The first half of summer has been comprised of an anxious waiting game, as I waited to hear back about a job opportunity at Tottenville High School. This week, to my relief, I was offered a position at the school as an English teacher, beginning in September.
However, as welcome as this job offer is, the move is bittersweet. For the past nine years--the entire duration of my teaching career--I have worked at Washington Irving High School, in Gramercy Park, which is also where I did my student teaching for my undergraduate degree. Of course, with such a long amount of time there, I have developed many collegial relationships that I am sad to lose, as well as earning the respect and trust of my students. My coworkers and I have invested so much of ourselves during our tenure at the school, to keep the school alive and to ensure the success of our students. Many of us began teaching at Irving with the full expectation of remaining there for the duration of our careers, of retiring there when our tenure was complete.

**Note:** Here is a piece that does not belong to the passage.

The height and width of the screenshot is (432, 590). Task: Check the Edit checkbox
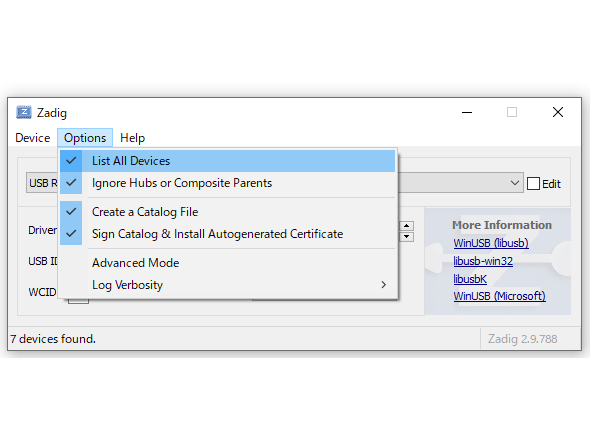(x=533, y=184)
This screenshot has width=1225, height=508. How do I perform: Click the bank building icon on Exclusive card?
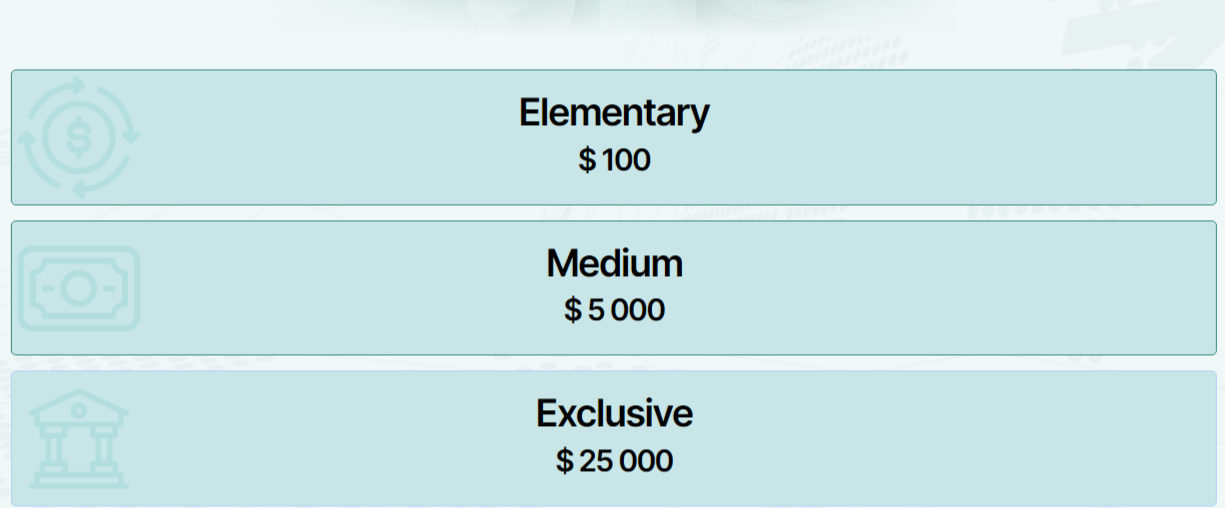click(78, 439)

But the current mayor of New York City does not seem interested in such dedicated teachers, who make teaching their vocation; instead, he excesses such individuals, while continuing to hire hundreds of teaching fellows, whose average tenure spans a mere five years, each year. He placed teachers' salaries into individual school budgets, so that, as a result of slashing these budgets by millions of dollars over a period of nearly ten years, experienced teachers are being pressured to retire; at the same time, principals are forced to hire newer teachers over experienced teachers, in order to keep class sizes at the contractually-mandated limit. And last but not least, students are being "warehoused" in specific large schools in order to bring academic performance levels down, so that Mayor Bloomberg and his Panel for Educational Policy have an excuse to close them down in an attempt to subvert the UFT contract, opening several smaller schools in their place. Irving ended up at the end of his hatchet this year, and it will not be the last school to be caught in this position. Thousands of teachers are struggling to compete for hundreds of jobs, with the rest floating around as ATR's, working as glorified substitutes. And the hundreds of thousands of students who remain in these "turnaround" and "phasing-out" schools lose not only their teachers, but also the funding for classroom supplies, technology, and extracurricular activities. The mayor and the PEP have yet to satisfactorily explain how this helps the students.

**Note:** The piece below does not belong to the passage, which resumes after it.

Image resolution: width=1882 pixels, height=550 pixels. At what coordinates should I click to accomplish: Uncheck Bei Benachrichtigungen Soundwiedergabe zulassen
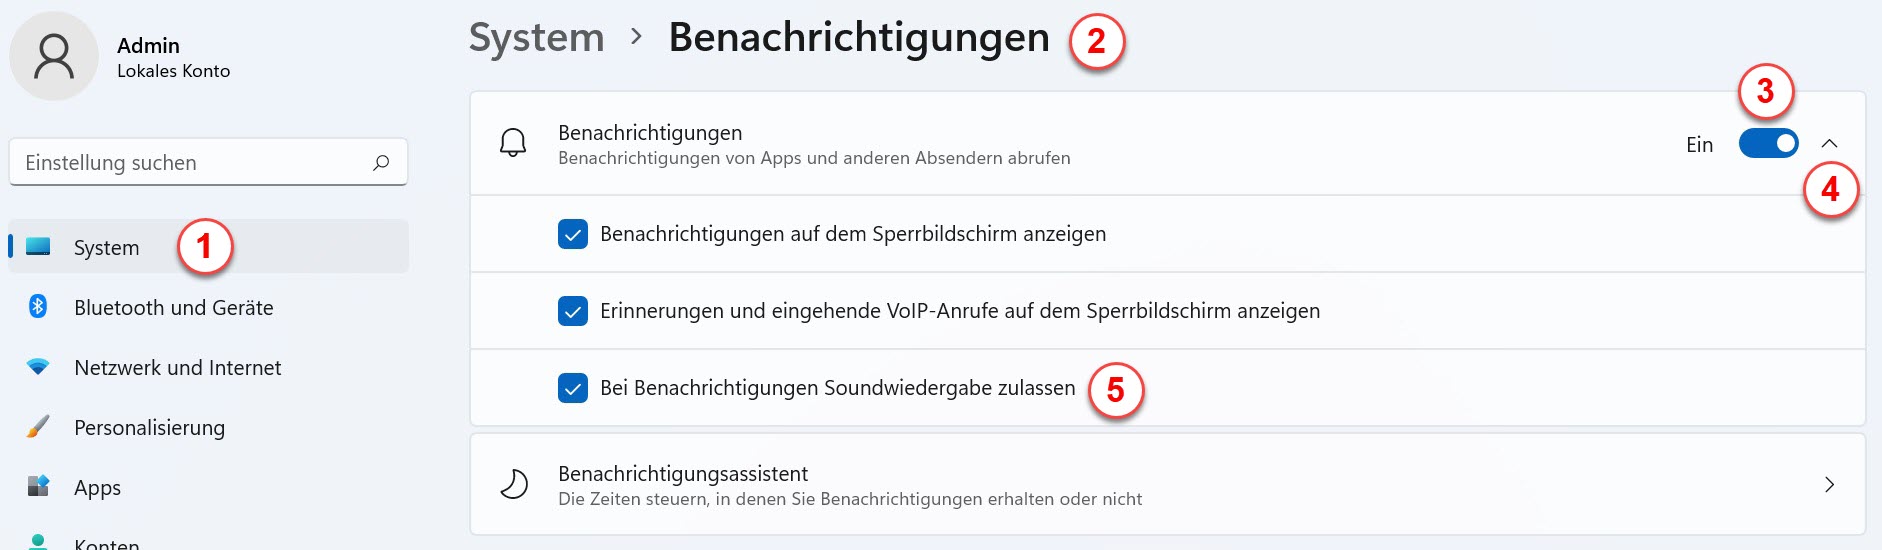[573, 388]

As such, it was somewhat sad to see the 2011-2012 school year come to a close, to see teachers move on while students are left behind. But from now on, I can no longer look back. I must only look forward: to my new school, my new colleagues, my new students. My path may not be what I originally envisioned upon graduating from college, but that makes it no less significant, or hopeful. And although I will always have a warm place in my heart for Washington Irving and the memories forged there, I have no doubt that my tenure at Tottenville will, in time, become just as meaningful to me.
This is no longer an end, but a beginning.